● Data extracts
+++++

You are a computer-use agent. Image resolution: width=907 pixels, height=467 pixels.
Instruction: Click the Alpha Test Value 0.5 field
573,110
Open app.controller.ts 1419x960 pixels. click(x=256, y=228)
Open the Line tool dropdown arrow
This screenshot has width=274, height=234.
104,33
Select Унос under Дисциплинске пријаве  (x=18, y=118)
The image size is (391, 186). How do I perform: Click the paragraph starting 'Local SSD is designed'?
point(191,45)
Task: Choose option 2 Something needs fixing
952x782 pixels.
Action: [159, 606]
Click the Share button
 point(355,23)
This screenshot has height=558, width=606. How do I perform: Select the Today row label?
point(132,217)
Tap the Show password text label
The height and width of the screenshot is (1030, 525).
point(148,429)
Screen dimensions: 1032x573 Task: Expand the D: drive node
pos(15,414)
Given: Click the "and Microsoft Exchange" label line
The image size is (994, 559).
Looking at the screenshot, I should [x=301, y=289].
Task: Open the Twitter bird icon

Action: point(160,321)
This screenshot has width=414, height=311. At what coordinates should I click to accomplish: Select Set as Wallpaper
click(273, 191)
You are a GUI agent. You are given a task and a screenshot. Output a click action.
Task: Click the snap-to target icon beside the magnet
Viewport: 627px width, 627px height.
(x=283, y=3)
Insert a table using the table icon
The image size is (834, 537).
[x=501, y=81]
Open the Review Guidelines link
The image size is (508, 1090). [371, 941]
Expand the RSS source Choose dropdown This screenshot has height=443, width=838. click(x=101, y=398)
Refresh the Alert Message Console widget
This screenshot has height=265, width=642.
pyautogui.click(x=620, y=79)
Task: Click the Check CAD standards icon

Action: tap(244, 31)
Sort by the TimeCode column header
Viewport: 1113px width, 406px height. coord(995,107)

+++++

Could you transcribe each entry exactly as it stands?

You are a computer-use agent. Image resolution: width=907 pixels, height=467 pixels.
Instruction: Click the Alpha Test Value 0.5 field
573,110
Open app.controller.ts 1419x960 pixels. click(x=256, y=228)
Open the Line tool dropdown arrow
This screenshot has width=274, height=234.
104,33
Select Унос under Дисциплинске пријаве  (x=18, y=118)
The image size is (391, 186). How do I perform: Click the paragraph starting 'Local SSD is designed'?
point(191,45)
Task: Choose option 2 Something needs fixing
952x782 pixels.
Action: [159, 606]
Click the Share button
 point(355,23)
This screenshot has height=558, width=606. How do I perform: Select the Today row label?
point(132,217)
Tap the Show password text label
The height and width of the screenshot is (1030, 525).
point(148,429)
Screen dimensions: 1032x573 Task: Expand the D: drive node
pos(15,414)
Given: Click the "and Microsoft Exchange" label line
The image size is (994, 559).
Looking at the screenshot, I should [x=301, y=289].
Task: Open the Twitter bird icon

Action: point(160,321)
This screenshot has width=414, height=311. At what coordinates should I click to accomplish: Select Set as Wallpaper
click(273, 191)
You are a GUI agent. You are given a task and a screenshot. Output a click action.
Task: Click the snap-to target icon beside the magnet
Viewport: 627px width, 627px height.
(x=283, y=3)
Insert a table using the table icon
The image size is (834, 537).
[x=501, y=81]
Open the Review Guidelines link
The image size is (508, 1090). [371, 941]
Expand the RSS source Choose dropdown This screenshot has height=443, width=838. click(x=101, y=398)
Refresh the Alert Message Console widget
This screenshot has height=265, width=642.
pyautogui.click(x=620, y=79)
Task: Click the Check CAD standards icon

Action: tap(244, 31)
Sort by the TimeCode column header
Viewport: 1113px width, 406px height. coord(995,107)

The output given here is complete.